→ **What is expected**
Each of the lines below must be written out exactly as shown.

→ **Provided entries**
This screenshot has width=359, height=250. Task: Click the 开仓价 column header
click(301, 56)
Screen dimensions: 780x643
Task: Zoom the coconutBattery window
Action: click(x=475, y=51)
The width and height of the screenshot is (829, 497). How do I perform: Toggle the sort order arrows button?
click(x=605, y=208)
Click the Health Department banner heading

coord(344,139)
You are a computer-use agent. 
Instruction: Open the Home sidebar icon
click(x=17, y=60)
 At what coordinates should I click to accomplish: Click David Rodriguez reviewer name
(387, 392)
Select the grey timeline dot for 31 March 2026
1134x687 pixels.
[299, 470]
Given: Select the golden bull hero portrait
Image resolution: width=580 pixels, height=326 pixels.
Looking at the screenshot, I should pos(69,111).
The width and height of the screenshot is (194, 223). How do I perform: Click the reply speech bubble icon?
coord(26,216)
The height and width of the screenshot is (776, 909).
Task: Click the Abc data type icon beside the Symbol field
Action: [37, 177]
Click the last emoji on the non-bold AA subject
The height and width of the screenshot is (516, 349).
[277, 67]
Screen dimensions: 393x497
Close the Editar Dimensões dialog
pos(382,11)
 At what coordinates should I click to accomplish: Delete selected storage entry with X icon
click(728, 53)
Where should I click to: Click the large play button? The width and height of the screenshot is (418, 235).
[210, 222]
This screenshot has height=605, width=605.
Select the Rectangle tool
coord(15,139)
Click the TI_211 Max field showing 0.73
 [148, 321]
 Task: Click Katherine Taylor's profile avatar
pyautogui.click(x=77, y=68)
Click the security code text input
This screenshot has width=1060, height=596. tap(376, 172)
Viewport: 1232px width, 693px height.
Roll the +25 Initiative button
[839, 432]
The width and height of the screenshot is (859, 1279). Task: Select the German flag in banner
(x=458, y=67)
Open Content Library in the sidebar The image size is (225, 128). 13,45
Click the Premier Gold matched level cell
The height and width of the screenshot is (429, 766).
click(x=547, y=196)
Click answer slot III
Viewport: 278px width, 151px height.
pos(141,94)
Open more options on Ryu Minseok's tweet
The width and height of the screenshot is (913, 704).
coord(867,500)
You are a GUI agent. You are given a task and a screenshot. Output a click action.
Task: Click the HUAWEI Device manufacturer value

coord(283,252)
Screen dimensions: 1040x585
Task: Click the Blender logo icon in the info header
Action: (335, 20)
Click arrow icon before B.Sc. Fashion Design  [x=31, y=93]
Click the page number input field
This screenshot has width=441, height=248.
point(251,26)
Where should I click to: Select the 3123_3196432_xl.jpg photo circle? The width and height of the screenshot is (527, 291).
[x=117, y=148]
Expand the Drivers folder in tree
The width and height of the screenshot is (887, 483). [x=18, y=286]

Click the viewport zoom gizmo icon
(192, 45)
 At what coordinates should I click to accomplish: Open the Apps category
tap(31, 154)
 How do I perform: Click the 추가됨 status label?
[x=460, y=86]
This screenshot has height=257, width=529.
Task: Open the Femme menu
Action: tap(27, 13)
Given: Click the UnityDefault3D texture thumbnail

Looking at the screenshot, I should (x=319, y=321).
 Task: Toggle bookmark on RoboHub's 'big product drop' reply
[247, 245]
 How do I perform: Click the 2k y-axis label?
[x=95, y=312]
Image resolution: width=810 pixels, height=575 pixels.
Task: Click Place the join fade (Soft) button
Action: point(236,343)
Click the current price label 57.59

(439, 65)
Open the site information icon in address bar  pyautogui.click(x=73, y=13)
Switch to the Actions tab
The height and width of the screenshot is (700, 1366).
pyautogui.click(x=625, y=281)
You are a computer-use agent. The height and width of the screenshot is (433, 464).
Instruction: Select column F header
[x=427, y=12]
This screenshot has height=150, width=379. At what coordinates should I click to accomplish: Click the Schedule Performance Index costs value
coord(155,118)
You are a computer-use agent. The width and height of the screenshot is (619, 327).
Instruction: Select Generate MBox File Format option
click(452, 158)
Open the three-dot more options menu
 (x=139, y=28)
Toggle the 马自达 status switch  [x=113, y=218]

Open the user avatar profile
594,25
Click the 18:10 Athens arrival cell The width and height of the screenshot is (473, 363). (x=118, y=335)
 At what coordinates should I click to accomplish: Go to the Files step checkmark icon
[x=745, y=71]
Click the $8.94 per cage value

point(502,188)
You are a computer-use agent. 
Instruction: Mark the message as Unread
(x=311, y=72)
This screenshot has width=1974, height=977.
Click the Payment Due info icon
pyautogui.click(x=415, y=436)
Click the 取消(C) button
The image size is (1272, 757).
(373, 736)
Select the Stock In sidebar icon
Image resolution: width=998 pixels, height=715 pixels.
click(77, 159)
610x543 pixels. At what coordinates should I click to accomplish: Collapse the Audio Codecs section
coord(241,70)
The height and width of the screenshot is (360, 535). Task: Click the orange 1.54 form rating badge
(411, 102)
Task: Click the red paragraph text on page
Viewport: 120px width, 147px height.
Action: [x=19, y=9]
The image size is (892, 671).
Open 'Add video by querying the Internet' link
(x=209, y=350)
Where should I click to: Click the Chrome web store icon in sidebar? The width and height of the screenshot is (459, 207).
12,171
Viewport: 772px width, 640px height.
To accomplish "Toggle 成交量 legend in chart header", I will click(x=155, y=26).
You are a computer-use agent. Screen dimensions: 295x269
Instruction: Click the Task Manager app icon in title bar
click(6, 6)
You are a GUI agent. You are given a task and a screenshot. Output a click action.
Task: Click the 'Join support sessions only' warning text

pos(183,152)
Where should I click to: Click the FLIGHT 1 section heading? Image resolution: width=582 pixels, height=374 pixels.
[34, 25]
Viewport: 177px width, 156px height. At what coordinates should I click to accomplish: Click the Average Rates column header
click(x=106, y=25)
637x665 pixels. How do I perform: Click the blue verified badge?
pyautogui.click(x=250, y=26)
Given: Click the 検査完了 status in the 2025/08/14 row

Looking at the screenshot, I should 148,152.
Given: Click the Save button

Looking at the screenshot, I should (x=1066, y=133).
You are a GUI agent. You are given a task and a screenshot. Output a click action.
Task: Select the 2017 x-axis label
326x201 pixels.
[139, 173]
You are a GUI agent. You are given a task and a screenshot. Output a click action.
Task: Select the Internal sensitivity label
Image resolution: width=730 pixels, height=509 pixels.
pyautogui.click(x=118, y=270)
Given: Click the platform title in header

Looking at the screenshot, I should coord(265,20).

→ **Your response**
This screenshot has width=359, height=250. Task: Click the 开仓价 column header
click(301, 56)
Screen dimensions: 780x643
Task: Zoom the coconutBattery window
Action: click(x=475, y=51)
The width and height of the screenshot is (829, 497). How do I perform: Toggle the sort order arrows button?
click(x=605, y=208)
Click the Health Department banner heading

coord(344,139)
You are a computer-use agent. 
Instruction: Open the Home sidebar icon
click(x=17, y=60)
 At what coordinates should I click to accomplish: Click David Rodriguez reviewer name
(387, 392)
Select the grey timeline dot for 31 March 2026
1134x687 pixels.
[299, 470]
Given: Select the golden bull hero portrait
Image resolution: width=580 pixels, height=326 pixels.
Looking at the screenshot, I should pos(69,111).
The width and height of the screenshot is (194, 223). How do I perform: Click the reply speech bubble icon?
coord(26,216)
The height and width of the screenshot is (776, 909).
Task: Click the Abc data type icon beside the Symbol field
Action: [37, 177]
Click the last emoji on the non-bold AA subject
The height and width of the screenshot is (516, 349).
[277, 67]
Screen dimensions: 393x497
Close the Editar Dimensões dialog
pos(382,11)
 At what coordinates should I click to accomplish: Delete selected storage entry with X icon
click(728, 53)
Where should I click to: Click the large play button? The width and height of the screenshot is (418, 235).
[210, 222]
This screenshot has height=605, width=605.
Select the Rectangle tool
coord(15,139)
Click the TI_211 Max field showing 0.73
 [148, 321]
 Task: Click Katherine Taylor's profile avatar
pyautogui.click(x=77, y=68)
Click the security code text input
This screenshot has width=1060, height=596. tap(376, 172)
Viewport: 1232px width, 693px height.
Roll the +25 Initiative button
[839, 432]
The width and height of the screenshot is (859, 1279). Task: Select the German flag in banner
(x=458, y=67)
Open Content Library in the sidebar The image size is (225, 128). 13,45
Click the Premier Gold matched level cell
The height and width of the screenshot is (429, 766).
click(x=547, y=196)
Click answer slot III
Viewport: 278px width, 151px height.
pos(141,94)
Open more options on Ryu Minseok's tweet
The width and height of the screenshot is (913, 704).
coord(867,500)
You are a GUI agent. You are given a task and a screenshot. Output a click action.
Task: Click the HUAWEI Device manufacturer value

coord(283,252)
Screen dimensions: 1040x585
Task: Click the Blender logo icon in the info header
Action: (335, 20)
Click arrow icon before B.Sc. Fashion Design  [x=31, y=93]
Click the page number input field
This screenshot has width=441, height=248.
point(251,26)
Where should I click to: Select the 3123_3196432_xl.jpg photo circle? The width and height of the screenshot is (527, 291).
[x=117, y=148]
Expand the Drivers folder in tree
The width and height of the screenshot is (887, 483). [x=18, y=286]

Click the viewport zoom gizmo icon
(192, 45)
 At what coordinates should I click to accomplish: Open the Apps category
tap(31, 154)
 How do I perform: Click the 추가됨 status label?
[x=460, y=86]
This screenshot has height=257, width=529.
Task: Open the Femme menu
Action: tap(27, 13)
Given: Click the UnityDefault3D texture thumbnail

Looking at the screenshot, I should (x=319, y=321).
 Task: Toggle bookmark on RoboHub's 'big product drop' reply
[247, 245]
 How do I perform: Click the 2k y-axis label?
[x=95, y=312]
Image resolution: width=810 pixels, height=575 pixels.
Task: Click Place the join fade (Soft) button
Action: point(236,343)
Click the current price label 57.59

(439, 65)
Open the site information icon in address bar  pyautogui.click(x=73, y=13)
Switch to the Actions tab
The height and width of the screenshot is (700, 1366).
pyautogui.click(x=625, y=281)
You are a computer-use agent. The height and width of the screenshot is (433, 464).
Instruction: Select column F header
[x=427, y=12]
This screenshot has height=150, width=379. At what coordinates should I click to accomplish: Click the Schedule Performance Index costs value
coord(155,118)
You are a computer-use agent. The width and height of the screenshot is (619, 327).
Instruction: Select Generate MBox File Format option
click(452, 158)
Open the three-dot more options menu
 (x=139, y=28)
Toggle the 马自达 status switch  [x=113, y=218]

Open the user avatar profile
594,25
Click the 18:10 Athens arrival cell The width and height of the screenshot is (473, 363). (x=118, y=335)
 At what coordinates should I click to accomplish: Go to the Files step checkmark icon
[x=745, y=71]
Click the $8.94 per cage value

point(502,188)
You are a computer-use agent. 
Instruction: Mark the message as Unread
(x=311, y=72)
This screenshot has width=1974, height=977.
Click the Payment Due info icon
pyautogui.click(x=415, y=436)
Click the 取消(C) button
The image size is (1272, 757).
(373, 736)
Select the Stock In sidebar icon
Image resolution: width=998 pixels, height=715 pixels.
click(77, 159)
610x543 pixels. At what coordinates should I click to accomplish: Collapse the Audio Codecs section
coord(241,70)
The height and width of the screenshot is (360, 535). Task: Click the orange 1.54 form rating badge
(411, 102)
Task: Click the red paragraph text on page
Viewport: 120px width, 147px height.
Action: [x=19, y=9]
The image size is (892, 671).
Open 'Add video by querying the Internet' link
(x=209, y=350)
Where should I click to: Click the Chrome web store icon in sidebar? The width and height of the screenshot is (459, 207).
12,171
Viewport: 772px width, 640px height.
To accomplish "Toggle 成交量 legend in chart header", I will click(x=155, y=26).
You are a computer-use agent. Screen dimensions: 295x269
Instruction: Click the Task Manager app icon in title bar
click(6, 6)
You are a GUI agent. You are given a task and a screenshot. Output a click action.
Task: Click the 'Join support sessions only' warning text

pos(183,152)
Where should I click to: Click the FLIGHT 1 section heading? Image resolution: width=582 pixels, height=374 pixels.
[34, 25]
Viewport: 177px width, 156px height. At what coordinates should I click to accomplish: Click the Average Rates column header
click(x=106, y=25)
637x665 pixels. How do I perform: Click the blue verified badge?
pyautogui.click(x=250, y=26)
Given: Click the 検査完了 status in the 2025/08/14 row

Looking at the screenshot, I should 148,152.
Given: Click the Save button

Looking at the screenshot, I should (x=1066, y=133).
You are a GUI agent. You are given a task and a screenshot. Output a click action.
Task: Select the 2017 x-axis label
326x201 pixels.
[139, 173]
You are a GUI agent. You are given a task and a screenshot. Output a click action.
Task: Select the Internal sensitivity label
Image resolution: width=730 pixels, height=509 pixels.
pyautogui.click(x=118, y=270)
Given: Click the platform title in header

Looking at the screenshot, I should coord(265,20).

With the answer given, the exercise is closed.